====== Data in this exercise ======

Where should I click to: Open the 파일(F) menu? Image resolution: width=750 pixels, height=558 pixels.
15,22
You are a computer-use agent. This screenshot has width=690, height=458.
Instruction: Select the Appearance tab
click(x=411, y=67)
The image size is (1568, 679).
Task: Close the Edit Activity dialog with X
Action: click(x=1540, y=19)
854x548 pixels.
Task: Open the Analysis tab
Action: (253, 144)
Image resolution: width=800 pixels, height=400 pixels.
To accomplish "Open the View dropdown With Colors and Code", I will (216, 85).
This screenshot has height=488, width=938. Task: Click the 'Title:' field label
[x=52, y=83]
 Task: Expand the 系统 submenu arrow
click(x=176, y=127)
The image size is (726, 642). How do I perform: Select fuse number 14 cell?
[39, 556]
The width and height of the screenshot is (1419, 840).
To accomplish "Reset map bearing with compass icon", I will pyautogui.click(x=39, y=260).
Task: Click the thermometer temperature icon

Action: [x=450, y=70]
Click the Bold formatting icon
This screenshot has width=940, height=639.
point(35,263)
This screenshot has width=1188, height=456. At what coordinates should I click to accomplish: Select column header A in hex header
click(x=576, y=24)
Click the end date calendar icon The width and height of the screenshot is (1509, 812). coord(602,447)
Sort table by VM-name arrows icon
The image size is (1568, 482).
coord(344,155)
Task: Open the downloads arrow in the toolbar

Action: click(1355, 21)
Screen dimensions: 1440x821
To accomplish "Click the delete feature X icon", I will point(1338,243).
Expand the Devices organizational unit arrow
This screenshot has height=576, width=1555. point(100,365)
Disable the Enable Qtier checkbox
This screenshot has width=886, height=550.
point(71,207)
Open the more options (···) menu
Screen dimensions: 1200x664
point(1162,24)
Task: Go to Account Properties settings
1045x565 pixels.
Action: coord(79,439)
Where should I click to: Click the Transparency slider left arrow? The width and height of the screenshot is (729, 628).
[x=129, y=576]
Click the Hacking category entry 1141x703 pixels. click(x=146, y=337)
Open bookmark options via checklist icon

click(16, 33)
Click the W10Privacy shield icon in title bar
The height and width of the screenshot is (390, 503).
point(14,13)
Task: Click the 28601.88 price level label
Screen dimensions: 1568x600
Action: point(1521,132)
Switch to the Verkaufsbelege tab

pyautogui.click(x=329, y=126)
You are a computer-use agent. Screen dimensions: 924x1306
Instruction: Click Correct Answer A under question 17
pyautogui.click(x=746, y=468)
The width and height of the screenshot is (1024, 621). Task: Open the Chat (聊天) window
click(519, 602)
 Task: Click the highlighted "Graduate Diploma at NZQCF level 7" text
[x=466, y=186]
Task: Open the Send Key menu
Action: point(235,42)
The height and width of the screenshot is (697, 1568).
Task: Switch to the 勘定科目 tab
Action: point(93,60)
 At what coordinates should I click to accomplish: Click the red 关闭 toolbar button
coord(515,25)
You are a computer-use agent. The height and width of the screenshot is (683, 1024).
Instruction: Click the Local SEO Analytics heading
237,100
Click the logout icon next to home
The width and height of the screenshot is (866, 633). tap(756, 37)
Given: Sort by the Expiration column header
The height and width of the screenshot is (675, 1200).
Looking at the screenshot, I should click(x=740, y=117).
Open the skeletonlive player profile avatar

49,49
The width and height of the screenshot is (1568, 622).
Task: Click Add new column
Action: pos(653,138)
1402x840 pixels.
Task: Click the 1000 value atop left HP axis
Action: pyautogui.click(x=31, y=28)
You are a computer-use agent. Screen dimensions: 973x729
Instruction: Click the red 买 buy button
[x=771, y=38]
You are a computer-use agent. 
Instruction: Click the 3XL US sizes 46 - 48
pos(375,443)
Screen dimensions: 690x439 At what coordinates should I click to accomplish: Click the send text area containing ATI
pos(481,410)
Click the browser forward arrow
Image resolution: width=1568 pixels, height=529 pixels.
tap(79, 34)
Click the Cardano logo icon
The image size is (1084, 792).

======

**Work to complete**
Could you write out all the data exactly as it is given?

**Response area**
Where should I click to: Open the 파일(F) menu? Image resolution: width=750 pixels, height=558 pixels.
15,22
You are a computer-use agent. This screenshot has width=690, height=458.
Instruction: Select the Appearance tab
click(x=411, y=67)
The image size is (1568, 679).
Task: Close the Edit Activity dialog with X
Action: click(x=1540, y=19)
854x548 pixels.
Task: Open the Analysis tab
Action: (253, 144)
Image resolution: width=800 pixels, height=400 pixels.
To accomplish "Open the View dropdown With Colors and Code", I will (216, 85).
This screenshot has height=488, width=938. Task: Click the 'Title:' field label
[x=52, y=83]
 Task: Expand the 系统 submenu arrow
click(x=176, y=127)
The image size is (726, 642). How do I perform: Select fuse number 14 cell?
[39, 556]
The width and height of the screenshot is (1419, 840).
To accomplish "Reset map bearing with compass icon", I will pyautogui.click(x=39, y=260).
Task: Click the thermometer temperature icon

Action: [x=450, y=70]
Click the Bold formatting icon
This screenshot has width=940, height=639.
point(35,263)
This screenshot has width=1188, height=456. At what coordinates should I click to accomplish: Select column header A in hex header
click(x=576, y=24)
Click the end date calendar icon The width and height of the screenshot is (1509, 812). coord(602,447)
Sort table by VM-name arrows icon
The image size is (1568, 482).
coord(344,155)
Task: Open the downloads arrow in the toolbar

Action: click(1355, 21)
Screen dimensions: 1440x821
To accomplish "Click the delete feature X icon", I will point(1338,243).
Expand the Devices organizational unit arrow
This screenshot has height=576, width=1555. point(100,365)
Disable the Enable Qtier checkbox
This screenshot has width=886, height=550.
point(71,207)
Open the more options (···) menu
Screen dimensions: 1200x664
point(1162,24)
Task: Go to Account Properties settings
1045x565 pixels.
Action: coord(79,439)
Where should I click to: Click the Transparency slider left arrow? The width and height of the screenshot is (729, 628).
[x=129, y=576]
Click the Hacking category entry 1141x703 pixels. click(x=146, y=337)
Open bookmark options via checklist icon

click(16, 33)
Click the W10Privacy shield icon in title bar
The height and width of the screenshot is (390, 503).
point(14,13)
Task: Click the 28601.88 price level label
Screen dimensions: 1568x600
Action: point(1521,132)
Switch to the Verkaufsbelege tab

pyautogui.click(x=329, y=126)
You are a computer-use agent. Screen dimensions: 924x1306
Instruction: Click Correct Answer A under question 17
pyautogui.click(x=746, y=468)
The width and height of the screenshot is (1024, 621). Task: Open the Chat (聊天) window
click(519, 602)
 Task: Click the highlighted "Graduate Diploma at NZQCF level 7" text
[x=466, y=186]
Task: Open the Send Key menu
Action: point(235,42)
The height and width of the screenshot is (697, 1568).
Task: Switch to the 勘定科目 tab
Action: point(93,60)
 At what coordinates should I click to accomplish: Click the red 关闭 toolbar button
coord(515,25)
You are a computer-use agent. The height and width of the screenshot is (683, 1024).
Instruction: Click the Local SEO Analytics heading
237,100
Click the logout icon next to home
The width and height of the screenshot is (866, 633). tap(756, 37)
Given: Sort by the Expiration column header
The height and width of the screenshot is (675, 1200).
Looking at the screenshot, I should click(x=740, y=117).
Open the skeletonlive player profile avatar

49,49
The width and height of the screenshot is (1568, 622).
Task: Click Add new column
Action: pos(653,138)
1402x840 pixels.
Task: Click the 1000 value atop left HP axis
Action: pyautogui.click(x=31, y=28)
You are a computer-use agent. Screen dimensions: 973x729
Instruction: Click the red 买 buy button
[x=771, y=38]
You are a computer-use agent. 
Instruction: Click the 3XL US sizes 46 - 48
pos(375,443)
Screen dimensions: 690x439 At what coordinates should I click to accomplish: Click the send text area containing ATI
pos(481,410)
Click the browser forward arrow
Image resolution: width=1568 pixels, height=529 pixels.
tap(79, 34)
Click the Cardano logo icon
The image size is (1084, 792).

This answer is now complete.